Task to complete -> Each entry below is to be returned exactly, with any pictures left out.

Task data ->
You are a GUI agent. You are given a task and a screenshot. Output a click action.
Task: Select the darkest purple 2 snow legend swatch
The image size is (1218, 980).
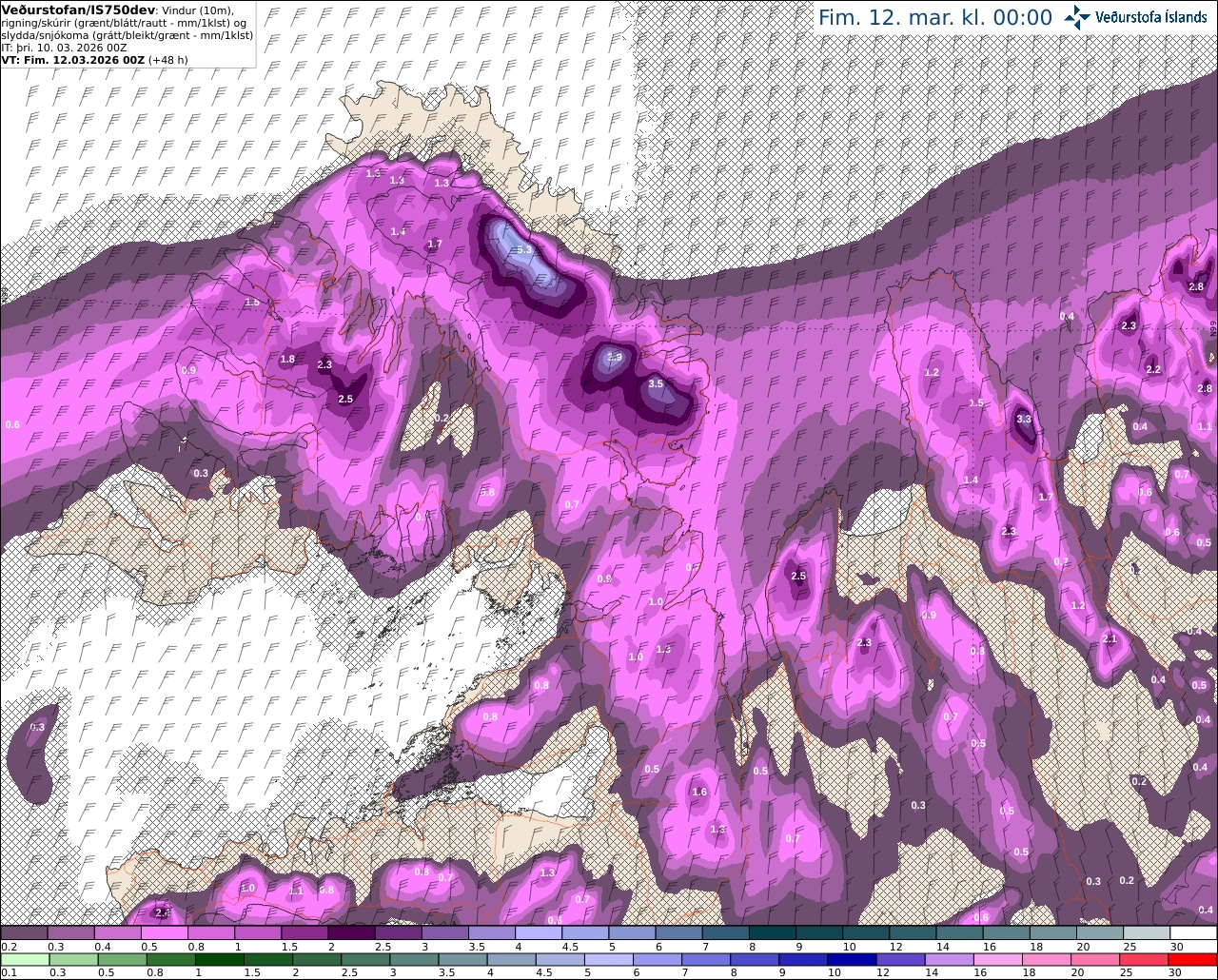(350, 933)
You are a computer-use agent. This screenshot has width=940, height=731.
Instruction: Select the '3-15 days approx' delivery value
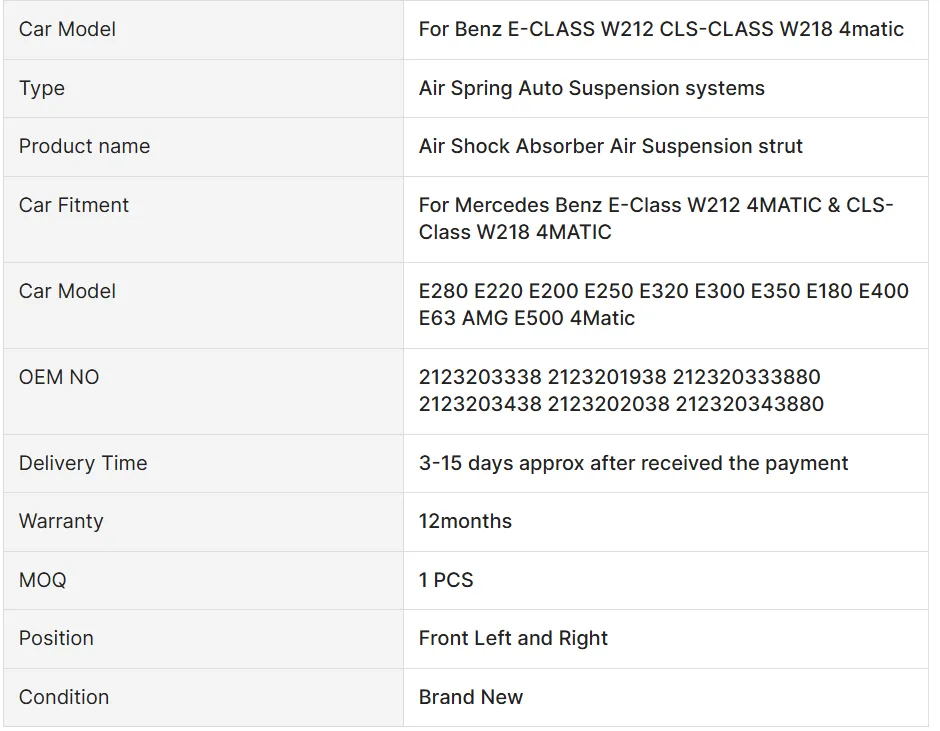633,463
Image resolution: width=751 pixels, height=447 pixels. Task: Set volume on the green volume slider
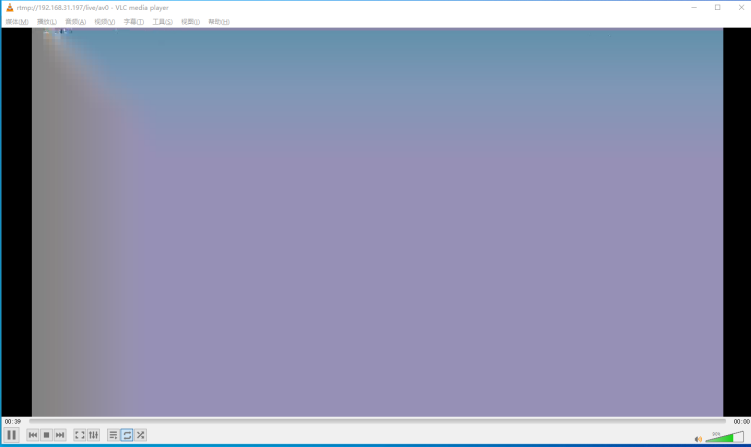(724, 436)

Expected answer ->
You are a GUI agent. You are given a task and a screenshot. Output a click action.
Task: Select the darkest purple 2 snow legend swatch
The image size is (1218, 980).
(350, 933)
You are a computer-use agent. This screenshot has width=940, height=731.
Instruction: Select the '3-15 days approx' delivery value
633,463
Image resolution: width=751 pixels, height=447 pixels. Task: Set volume on the green volume slider
(724, 436)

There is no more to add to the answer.